Where The Rubber Meets The Road

This week has been interesting, to say the least. It started off with comparison gripping my heart. I was just scrolling on Instagram and all of a sudden I see a sister in Christ, celebrating something I had prayed for and had not yet received. Instagram has been a blessing in my life but also a stumbling block. I love to encourage women, men, anyone who follows me with God’s truth. I feel really useful in God’s kingdom because of the content I create and share on Instagram.

I think social media and blogging as a whole gives me the ability to use the gifts that God has given me for the body of Christ.

Comparison for me is like when someone hits the lights in a bug-infested home, they all come out and scatter. I get thundered with comparisons, questions, and accusations toward God. I loathe the fact that rejoicing with others isn’t something that I do well. I consider my lot and I am intensely infuriated by the fact that I even dare to compare myself to anyone else. It is the absolute worst. I know these comparisons, questions, and accusations are all lies but I can’t stop myself from believing them. I get so angry that I want to delete the app or take a break from it altogether. I become convinced that if I didn’t have an Instagram account I wouldn’t be dealing with comparisons. My frustrations with dealing with comparison reminded me of the depression I had dealt with before Christ. I was so depressed and there wasn’t a “reason” for it in the world. Back then I didn’t know that you could be depressed and have no reason for those feelings. I didn’t know about chemical imbalances in the brain that cause depression. But that’s how it feels to compare my life to others. There is nothing wrong with what God has given me, but I couldn’t find it in myself to be thankful for any of it.

Then I started to slowly but surely drift away from God. I wasn’t peeling open my Bible nor was I praying at all. And if I did it was quick and my requests were for others and not myself. At a certain point, I started to believe that God was angry with me for not reading my Bible and for not praying. It’s moments like this where my performance streak sneaks up on me. If I thought that God was angry with me because I stopped doing spiritual disciplines, then I must really believe that those things are what makes me acceptable to Him; and not the sacrifice of His Son. I fell in this slump of self-pity and overindulging in things to pacify or reward myself.

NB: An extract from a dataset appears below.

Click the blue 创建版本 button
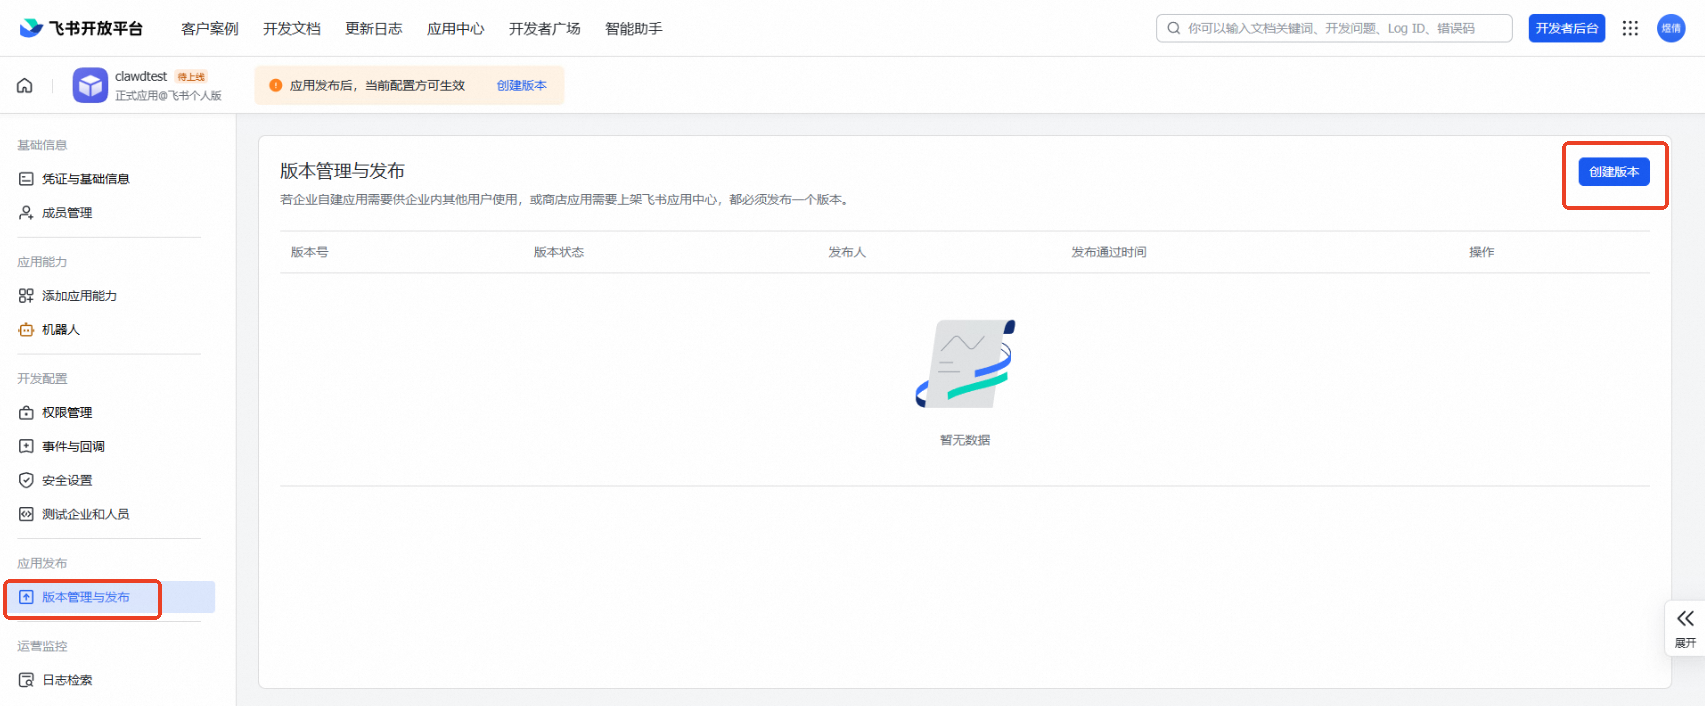Viewport: 1705px width, 706px height. coord(1613,172)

What I did was lie down in the biggest battle that I continue to have, for my mind. It felt like I had left the house in the biggest rainstorm. The lies thundered in my head, and I had drifted away from the only anecdote, God’s truth. I cannot ignore the spiritual realities of what I was dealing with. The accuser’s lies were so swift and so fast that they pushed me off a ledge. I felt I couldn’t win the battle. I felt I couldn’t hold every thought captive. It felt overwhelming and I did all I knew how to do, which is cower and raise my white flag.

I titled this entry, “Where the rubber meets the road” because we all will go through these storms and we need to hide the word of God in our hearts before the surging waters. By God’s grace, I’ve always been pretty consistent spending time in His Word. But in that storm (due to me drifting away from time in the Word) I was bone dry. I had some remnants of scriptures in my heart, but not enough to survive that level of a storm. While you are in a storm or a trial, is not the time to slacken on spending time in God’s Word. You will feel so weary but you still need to hide the Word in your heart.

We read God’s word so we can know Him, and worship Him in spirit and in truth (John 4:24). We are also commanded to love Him with our mind (Luke 10:27). But also when we have to walk out in the worst rainstorms. These storms or trials are different from person to person. But God permits these for a very grand purpose, so that we may know Him better. Think about what Job said in response to his own sufferings:

“I had heard of you by the hearing of the ear, but now my eye sees you; therefore I despise myself, and I repent in dust and ashes.” Job 42:5-6

Job says he had some amount of knowledge of God but through his sufferings, he came to know God more deeply.

Friends, when you go through storms don’t assume that God is unable to snatch you out of them. But lest we forget that suffering, storms, and trials produce a needful fruit within us that sunny days cannot.

Not only that, but we rejoice in our sufferings, knowing that suffering produces endurance, and endurance produces character, and character produces hope, and hope does not put us to shame, because God’s love has been poured into our hearts through the Holy Spirit who has been given to us. Romans 5:3-5

The next time we face a storm we will endure longer and we won’t give up so soon. We have been given the privilege to not just believe in Christ but also to suffer with Him (Phil 1:29). So, our quiet time isn’t just to stir our hearts or more importantly to renew our minds. But also help us to face the storm, hand in hand with other believers and following behind our great Shepherd.